### Problem description
Rewrite the court opinion from "Jeremiah W. (Jay)" to "Louis, for appellant.", swapping "respondent" for "appellee".

### Reading text
______________________________
Opinion
Nos. 60890, 62344.
August 17, 1993. Motion for Rehearing and/or Transfer to Supreme Court Denied September 16, 1993.
APPEAL FROM THE CIRCUIT COURT, CITY OF ST. LOUIS, WILLIAM A. GEARY, JR., J.
Jeremiah W. (Jay) Nixon, Atty. Gen., Rudolph R. Rhodes, IV, Asst. Atty. Gen., Jefferson City, for respondent.
Marilynn Rydlund, Asst. Public Defender, St. Louis, for appellant.
Appellant, Wendell Simmons, was charged in an amended substitute information, in Count I with sale of a controlled substance, § 195.211 R.S.Mo. 1986 (all further references are to R.S.Mo. 1986 unless otherwise noted), in Count II with escape from custody, § 575.200 and in Count III with assault in the third degree, § 565.070. He was also charged as a prior drug offender under § 558.016 and § 557.036.4, and as a persistent drug offender under § 558.016 and § 557.036.4. After a mistrial where the wrong information was read to the jury, appellant was tried before a new jury. The trial court found him to be a prior drug offender but not a persistent drug offender and the jury returned verdicts of guilty on all three counts. He was sentenced to a term of twelve years on the sale of a controlled substance count, a term of five years on the escape count and a term of one year on the assault count. All sentences were to be served concurrently. Appellant filed a motion for relief under Rule 29.15 which was denied after an evidentiary hearing. We consolidated the appeals of appellant's convictions and the denial of his motion.
______________________________
### Information shown
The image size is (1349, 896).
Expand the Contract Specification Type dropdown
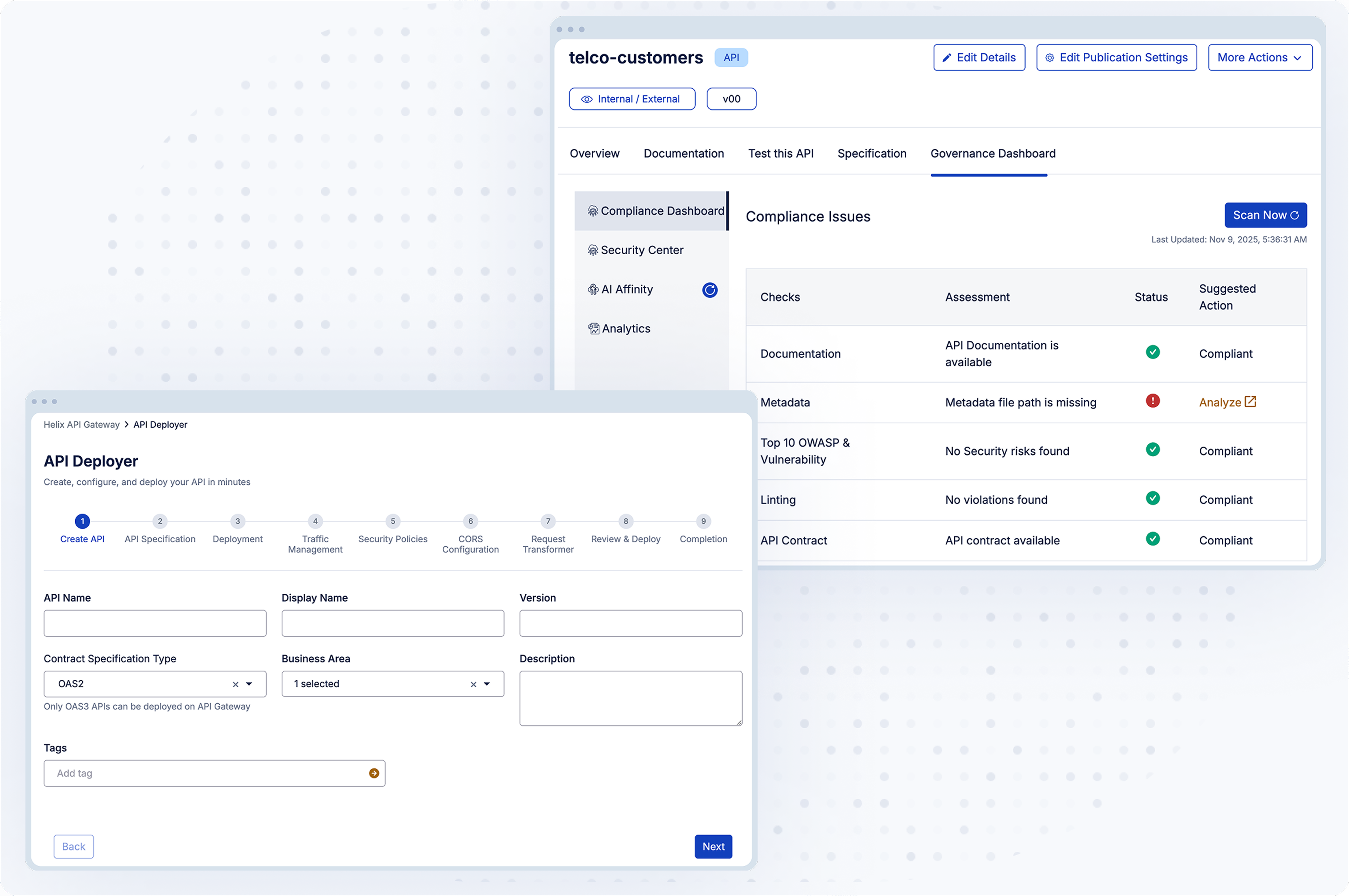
______________________________
### Solution to this exercise
Jeremiah W. (Jay) Nixon, Atty. Gen., Rudolph R. Rhodes, IV, Asst. Atty. Gen., Jefferson City, for appellee.
Marilynn Rydlund, Asst. Public Defender, St. Louis, for appellant.